The FastDecider handles the common case at negligible cost; the SlowDecider is reserved for the decision-relevant minority of timesteps where inference latency is justified. This asymmetry is what makes real-time operation feasible while retaining capacity for deliberate, context-aware reasoning at critical junctures.

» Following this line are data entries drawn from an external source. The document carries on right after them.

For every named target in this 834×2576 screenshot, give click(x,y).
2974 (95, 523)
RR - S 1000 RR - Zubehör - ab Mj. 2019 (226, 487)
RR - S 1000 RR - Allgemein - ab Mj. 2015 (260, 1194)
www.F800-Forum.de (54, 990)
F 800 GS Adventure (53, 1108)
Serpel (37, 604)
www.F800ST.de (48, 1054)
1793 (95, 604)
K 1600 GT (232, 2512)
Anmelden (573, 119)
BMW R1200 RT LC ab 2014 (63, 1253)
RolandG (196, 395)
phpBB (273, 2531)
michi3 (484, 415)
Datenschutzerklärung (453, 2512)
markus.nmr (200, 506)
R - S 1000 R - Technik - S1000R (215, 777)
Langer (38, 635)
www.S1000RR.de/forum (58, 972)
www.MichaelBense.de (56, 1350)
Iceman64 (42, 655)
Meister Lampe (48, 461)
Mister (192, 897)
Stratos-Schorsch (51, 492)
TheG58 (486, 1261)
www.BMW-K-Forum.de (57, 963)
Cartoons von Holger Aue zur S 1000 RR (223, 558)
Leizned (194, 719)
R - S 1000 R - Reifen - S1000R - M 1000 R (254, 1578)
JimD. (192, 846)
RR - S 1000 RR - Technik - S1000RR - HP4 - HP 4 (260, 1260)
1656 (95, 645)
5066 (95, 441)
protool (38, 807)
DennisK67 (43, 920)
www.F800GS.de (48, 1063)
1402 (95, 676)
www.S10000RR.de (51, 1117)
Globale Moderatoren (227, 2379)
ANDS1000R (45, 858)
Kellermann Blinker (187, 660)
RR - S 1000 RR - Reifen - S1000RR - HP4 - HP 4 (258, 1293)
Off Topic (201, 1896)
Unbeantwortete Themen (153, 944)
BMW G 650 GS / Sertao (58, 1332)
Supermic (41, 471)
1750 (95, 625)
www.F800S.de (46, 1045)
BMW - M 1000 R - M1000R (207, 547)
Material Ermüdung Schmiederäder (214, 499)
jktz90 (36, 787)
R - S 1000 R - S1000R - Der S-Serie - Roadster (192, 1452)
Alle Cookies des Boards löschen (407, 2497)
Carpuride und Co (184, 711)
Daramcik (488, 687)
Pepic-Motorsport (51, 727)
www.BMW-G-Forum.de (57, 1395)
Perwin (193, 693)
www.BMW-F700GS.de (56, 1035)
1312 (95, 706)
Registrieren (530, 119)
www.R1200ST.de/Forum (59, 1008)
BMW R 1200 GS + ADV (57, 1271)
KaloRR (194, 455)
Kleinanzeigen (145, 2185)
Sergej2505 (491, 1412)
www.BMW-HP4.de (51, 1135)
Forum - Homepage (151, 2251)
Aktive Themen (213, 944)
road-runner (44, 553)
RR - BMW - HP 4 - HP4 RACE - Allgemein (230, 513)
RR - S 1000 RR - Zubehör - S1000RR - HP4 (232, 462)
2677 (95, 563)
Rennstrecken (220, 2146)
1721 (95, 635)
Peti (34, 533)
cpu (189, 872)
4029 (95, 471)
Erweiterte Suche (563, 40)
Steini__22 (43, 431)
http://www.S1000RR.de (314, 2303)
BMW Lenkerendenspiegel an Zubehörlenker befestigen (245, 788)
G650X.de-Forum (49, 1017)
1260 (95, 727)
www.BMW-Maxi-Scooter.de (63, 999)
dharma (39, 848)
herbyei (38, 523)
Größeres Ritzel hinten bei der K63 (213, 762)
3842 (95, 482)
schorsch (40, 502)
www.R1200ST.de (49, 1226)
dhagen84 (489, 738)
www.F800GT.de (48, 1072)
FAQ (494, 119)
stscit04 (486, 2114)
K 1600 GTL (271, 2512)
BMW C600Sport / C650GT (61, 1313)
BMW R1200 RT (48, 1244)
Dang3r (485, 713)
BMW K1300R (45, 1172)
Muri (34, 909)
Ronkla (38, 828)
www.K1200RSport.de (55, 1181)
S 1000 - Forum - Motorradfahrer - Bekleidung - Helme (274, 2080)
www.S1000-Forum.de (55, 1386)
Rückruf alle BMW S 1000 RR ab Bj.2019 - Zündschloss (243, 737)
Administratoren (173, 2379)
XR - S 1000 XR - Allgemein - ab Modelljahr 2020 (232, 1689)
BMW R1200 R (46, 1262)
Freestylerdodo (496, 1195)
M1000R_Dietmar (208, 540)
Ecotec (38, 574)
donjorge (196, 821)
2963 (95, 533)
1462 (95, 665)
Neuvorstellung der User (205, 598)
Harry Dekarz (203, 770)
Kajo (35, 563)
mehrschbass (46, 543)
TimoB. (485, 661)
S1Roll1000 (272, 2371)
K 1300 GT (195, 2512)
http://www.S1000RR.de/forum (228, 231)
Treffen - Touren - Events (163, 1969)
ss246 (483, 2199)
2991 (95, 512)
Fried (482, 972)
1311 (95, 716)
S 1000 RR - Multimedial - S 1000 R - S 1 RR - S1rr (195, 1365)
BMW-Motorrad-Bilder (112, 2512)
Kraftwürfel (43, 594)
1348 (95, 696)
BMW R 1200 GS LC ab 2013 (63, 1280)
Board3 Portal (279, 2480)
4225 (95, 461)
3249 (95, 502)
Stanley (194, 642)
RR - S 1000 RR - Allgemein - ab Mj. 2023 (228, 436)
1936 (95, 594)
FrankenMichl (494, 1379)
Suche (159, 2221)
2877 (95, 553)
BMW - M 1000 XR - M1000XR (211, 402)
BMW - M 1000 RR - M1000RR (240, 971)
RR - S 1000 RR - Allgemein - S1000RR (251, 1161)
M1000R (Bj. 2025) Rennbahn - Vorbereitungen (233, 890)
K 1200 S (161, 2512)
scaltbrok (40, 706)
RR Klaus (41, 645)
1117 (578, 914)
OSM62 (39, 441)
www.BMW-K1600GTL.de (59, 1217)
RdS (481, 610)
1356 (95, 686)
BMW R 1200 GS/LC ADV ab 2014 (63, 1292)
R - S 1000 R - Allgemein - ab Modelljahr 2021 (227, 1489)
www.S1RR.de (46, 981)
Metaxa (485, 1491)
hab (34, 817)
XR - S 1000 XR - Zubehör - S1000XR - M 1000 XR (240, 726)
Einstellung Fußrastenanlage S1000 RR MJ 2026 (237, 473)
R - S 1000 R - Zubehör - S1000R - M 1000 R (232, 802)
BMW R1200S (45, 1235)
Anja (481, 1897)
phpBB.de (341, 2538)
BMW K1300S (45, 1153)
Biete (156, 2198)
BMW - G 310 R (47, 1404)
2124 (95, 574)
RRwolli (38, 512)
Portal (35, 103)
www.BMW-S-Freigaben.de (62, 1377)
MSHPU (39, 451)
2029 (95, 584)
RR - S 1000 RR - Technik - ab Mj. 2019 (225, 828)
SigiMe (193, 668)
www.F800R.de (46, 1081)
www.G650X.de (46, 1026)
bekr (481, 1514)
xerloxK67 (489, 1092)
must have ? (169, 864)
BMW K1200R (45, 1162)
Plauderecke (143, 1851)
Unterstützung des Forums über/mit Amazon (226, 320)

Experimental Design and Evaluation Criterion

The evaluation uses a $2 \times 2 \times 2$ factorial design. The three factors are sensor quality (HIGH / LOW), threat tempo (FAST / SLOW), and mission criticality ( $c \in {0.3,, 0.9}$ ), yielding 8 scenario cells $\mathcal{S}_1, \ldots, \mathcal{S}_8$ . Each cell is evaluated under 4 policies and 100 Monte Carlo runs 3,200 runs total.

The primary evaluation metric is conditional adaptability, defined as the difference in mean autonomy level between degraded and nominal sensor conditions:

$\Delta\ell = \mathbb{E}[\ell \mid \text{LOW}] - \mathbb{E}[\ell \mid \text{HIGH}]$

A large $\Delta\ell$ indicates that the policy escalates autonomy appropriately when the sensor picture degrades. A fixed policy has $\Delta\ell = 0$ by construction. The central hypothesis is that the risk-dependent policy achieves significantly larger $\Delta\ell$ than the evidence-only policy, particularly under high-criticality conditions.

Conventional metrics such as tracking RMSE or mission success rate are policy-independent in this simulation: all policies share the same sensor fusion backend, so trajectory estimates are identical across policies. This is why aggregate performance metrics are insufficient as evaluation criteria and why conditional adaptability is the correct locus of comparison. The implications of this are discussed at length in Part 4.

Roadmap

Part 2 - Simulation environment: 3-DOF flight dynamics, radar/IR sensor models, and the IMM-EKF fusion pipeline that produces $(\mathbf{x}_t, \mathbf{P}_t)$ .
Part 3 - The governor in detail: construction of $R_t$ , calibration of $\sigma_{\mathrm{ref}}$ and $\beta$ , and the failure modes encountered during development.
Part 4 - Monte Carlo results: the $\Delta\ell$ comparison across policies and the statistical argument for the central hypothesis.
Part 5 - LLM integration: model selection (SmolLM2-1.7B / SmolVLM-500M), vision ablation, and the mock-mode design pattern.